As many of you know, Grievance will be participating in Extra Life next month on November 2nd, 2013.  Extra Life began in 2008 as a way of honoring a young lady named Victoria Enmon. Tori’s battle against acute lymphoblastic leukemia inspired the Sarcastic Gamer Community in a way that is difficult to describe. Members sent in video games and bought gifts to keep Tori’s spirits up despite numerous hospital stays and three bouts with the deadly disease.
Tragically, Tori lost her battle with cancer in January 2008.
Since then, the gaming community at large has participated in the Extra Life project, raising hundreds of thousands of dollars for the Children’s Miracle Network Hospitals in the US as well as Canada!  This year is no exception.  In November, thousands of gamers will be participating in a 25 hour marathon gaming session for charity!
This will be the first Extra Life team for Grievance, and we aim to make it an annual tradition.  We’ll not only be taking pledges for the hours played, but we will also be auctioning off items to the community to raise additional money for Extra Life as well.

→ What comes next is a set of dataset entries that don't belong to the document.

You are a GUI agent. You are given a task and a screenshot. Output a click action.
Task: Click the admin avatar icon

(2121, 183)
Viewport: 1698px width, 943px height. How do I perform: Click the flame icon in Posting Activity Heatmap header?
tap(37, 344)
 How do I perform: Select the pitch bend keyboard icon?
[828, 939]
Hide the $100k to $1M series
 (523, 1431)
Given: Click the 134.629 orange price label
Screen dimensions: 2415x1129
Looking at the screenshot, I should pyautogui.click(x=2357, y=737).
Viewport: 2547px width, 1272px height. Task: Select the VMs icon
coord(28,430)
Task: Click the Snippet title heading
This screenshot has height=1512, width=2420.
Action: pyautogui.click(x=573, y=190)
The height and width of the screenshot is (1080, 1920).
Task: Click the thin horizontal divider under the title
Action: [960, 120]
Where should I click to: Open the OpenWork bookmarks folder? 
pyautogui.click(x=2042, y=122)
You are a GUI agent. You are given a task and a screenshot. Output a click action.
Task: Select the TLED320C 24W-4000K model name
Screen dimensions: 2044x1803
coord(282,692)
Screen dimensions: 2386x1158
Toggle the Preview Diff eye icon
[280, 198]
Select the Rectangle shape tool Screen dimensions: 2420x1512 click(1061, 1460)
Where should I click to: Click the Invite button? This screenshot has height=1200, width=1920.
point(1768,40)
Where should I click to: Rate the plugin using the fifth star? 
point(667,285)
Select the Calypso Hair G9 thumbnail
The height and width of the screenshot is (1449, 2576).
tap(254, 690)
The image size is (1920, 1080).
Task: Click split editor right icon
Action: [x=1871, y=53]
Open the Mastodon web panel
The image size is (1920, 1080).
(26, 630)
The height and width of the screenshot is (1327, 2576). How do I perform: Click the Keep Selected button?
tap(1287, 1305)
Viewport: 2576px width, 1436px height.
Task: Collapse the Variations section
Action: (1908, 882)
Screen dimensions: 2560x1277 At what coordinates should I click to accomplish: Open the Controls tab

I've been a fan of Extra Life for some time, and the Grievance Gaming guild is a fun group of gamers, so when I happened across Shrivasta on Facebook, I decided to do a little something myself. Since I'd made some paperweight-sized ODST (from the Halo franchise) helmets in the past, I thought it'd be great to make one with a custom base and a medic paint-job and add it to the Grievance auction. Here's a picture of the early print of the model, before I got really hands on with the piece.

Visit Extra Life to see about pledging, and check out Grievance Gaming.

Please spread the word about this worthy cause and seriously consider donating. And if you want your own ODST medic sitting on your desk, be sure to get in touch for that auction.

So all this stuff is nice enough, but it doesn't mean too much if I'm not going to post regularly, does it? Well, the number of followers I currently have means I need to post at least twice a week, but over the past three months or so I figure you readers have a back log of 31 posts. So as I get back into blogging here, I'm going to try my level best to put in an extra 31 posts (in addition to the two weekly you've already earned), so that by December 31, 2013 you should have just as many posts in the past year as though I hadn't been MIA the past three and a half months. I don't know how reasonable that will be, but it's a good goal to close out the year, and it's quite obvious I've got enough content lined up to fill those spots.